And yet despite that, /usr/bin/ldd is 193 lines long because GNU.

Anyway, GOT and PLT are arrays assembled/populated by the dynamic linker when
it's loading and resolving the dynamic symbols for a given program. It's the "I
already loaded that, here's where it lives memory" table it adds stuff to as it
grabs symbols. There is something called "lazy binding" which means it can defer
loading symbols until they're accessed the same way the MMU can defer faulting
in physical pages for a mapping, and I totally forget what that looks like in
the GOT and PLT but you can set LD_BIND_NOW to force it to resolve everything up
front.

You can also point LD_PRELOAD at a (space or colon separated) list of libraries
to load before loading any other library, which lets you override any function,
which is how I used to get vim to STOP DOING GRATUITOUS SYNC CALLS EVERY 100
CHARACTERS I TYPE ala:

$ cat /home/old/2012/thwim.c
// Stub out all the "sync" variants, for projects that regularly pause
// waiting for nonessential data to hit physical media.  (On a loaded system,
// this can easily be a 30 second wait.)

// cc -fpic -shared thwim.c -o thwim.so
// LD_PRELOAD=/usr/local/lib/thwim.so vim

int fsync(int fd) { return 0; }
int fdatasync(int fd) { return 0; }
void sync(void) { return; }

Oddly enough, I vaguely recall the PLT and GOT being new inventions (well, like
20 years ago now). Way back in the dark ages the linker (ld) would turn each
reference to a given symbol into a linked list (where the pointer for the access
wouldn't point to the symbol, but would point to the location of the NEXT access
to it), with the ELF table entry for the unresolved dynamic symbol pointing to
the first access (head of that particular linked list). Then the dynamic linker
(ld.so) would create the .text mapping via mmap(MAP_PRIVATE, PROT_WRITE) and go
through those linked lists at load time (lazy binding wasn't an option yet) to
replace the address of each as yet unresolved jump instruction with where it had
dynamically loaded that function or global variable, and then turn the mapping
read-only when it was done (don't ask me how: neither mremap() nor madvise()
currently offer an obvious way, possibly mmap(MAP_FIXED) over itself got special
cased? This is back when the stack was still executable, and also setting up
these mappings was black magic happening inside the dynamic linker back before I
ever looked at its source...)

The real problem with this approach is every time you modify a writeable
MAP_PRIVATE page you dirty it, breaking the shared mapping and doing a
copy-on-write to create your private copy. And since accesses to dynamic symbols
were scattered all over the code, this dirtied a LOT of pages.

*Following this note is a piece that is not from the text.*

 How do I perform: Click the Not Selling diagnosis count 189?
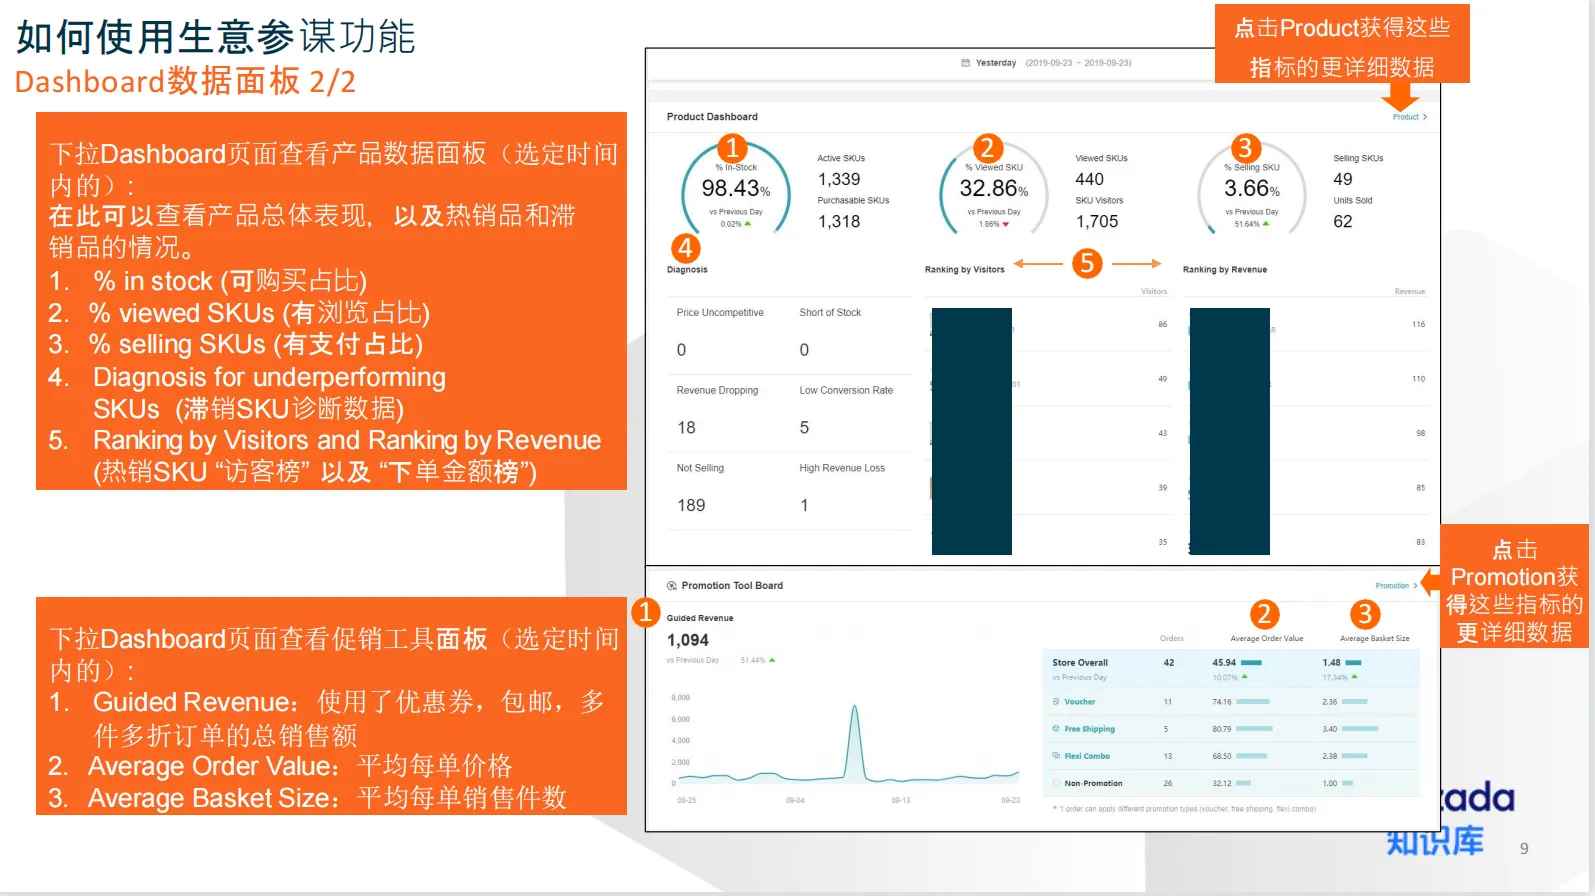pos(691,506)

I learned about this because embedded developers hated it. Even when a Linux
desktop system only had 16 megs of ram nobody cared THAT much about an extra
128k of memory getting consumed by a process, but embedded systems cared about
saving individual pages. This was one of the original reasons busybox was a
single binary that could be statically linked, because then if the stars aligned
you only needed THREE PAGES of memory to spawn a new instance of a command line
"true". Dynamic linking was just way too expensive for embedded systems to use,
because the binary may be smaller but the runtime memory usage was way bigger,
due to breaking sharing on the .text pages. And this affects system performance
by thrashing the CPU cache, or back at the time the memory bus. I wrote an
explanation about this for The Motley Fool in a previous life (long story):

https://www.fool.com/archive/portfolios/rulemaker/2000/02/23/inside-intel-again-cold-hard-cache.aspx

That said, doing this _can_ still be an optimization, because with a PLT "struct
walrus *potato;" it's actually (struct walrus *)got[POTATO_IDX] but you avoid an
extra dereference by NOT bouncing off the PLT or GOT, and instead patching the
source address to go directly to the destination. These days with instruction
reordering and speculative execution down insanely deep pipelines what you'd
actually be saving is L1 cache lines, and you probably have to benchmark it to
see which is a win. To be honest I learned about this stuff by asking dumb
questions on mailing lists over many years:

https://www.uwsg.indiana.edu/hypermail/linux/kernel/0309.1/0716.html

And by this point I expect Elliott has a backlog of facepalms from my attempts
to explain...

>> yes "ELF format" is like "ATM machine"
> 
> where I use my PIN code?
> 
> One bit I can contribute: BSS is an assembler directive dating back at
> least to the 1960s and probably earlier (don't ask me how I know). It was
> used to reserve uninitialized space; BSSZ was used to reserve space zeroed
> out at load time. Don't know if it's in any current assemblers.
> 
> I tried inserting a printf of sizeof(TT) and find that it does report only
> the global size of my own toy.

Because TT is #defined as the specific struct out of the union. You #define
FOR_thingy and then #include "toys.h" and that (eventually) pulls in
generated/flags.h which does:

#ifdef FOR_acpi
#define CLEANUP_acpi
#ifndef TT
#define TT this.acpi
#endif
...
#endif

(Which is a bad example because it doesn't have a GLOBALS block so TT is defined
to something that doesn't exist, but the command never uses it so that doesn't
cause a problem...)

Anyway, the first time TT is #defined to this.thingy, and "this" is the union at
the end of generated/globals. In that file, each GLOBALS() block gets turned
into a struct FILENAME_data { } block, and then the union at the end has an
instance of that struct added to it, all next to each other. (This is generated
by scripts/make.sh currently line 247-ish. Its severeal calls to sed, except
macintosh sed is trash and instead of replacing it they install "gsed" alongside
it, so $SED points to the usable sed. Sigh...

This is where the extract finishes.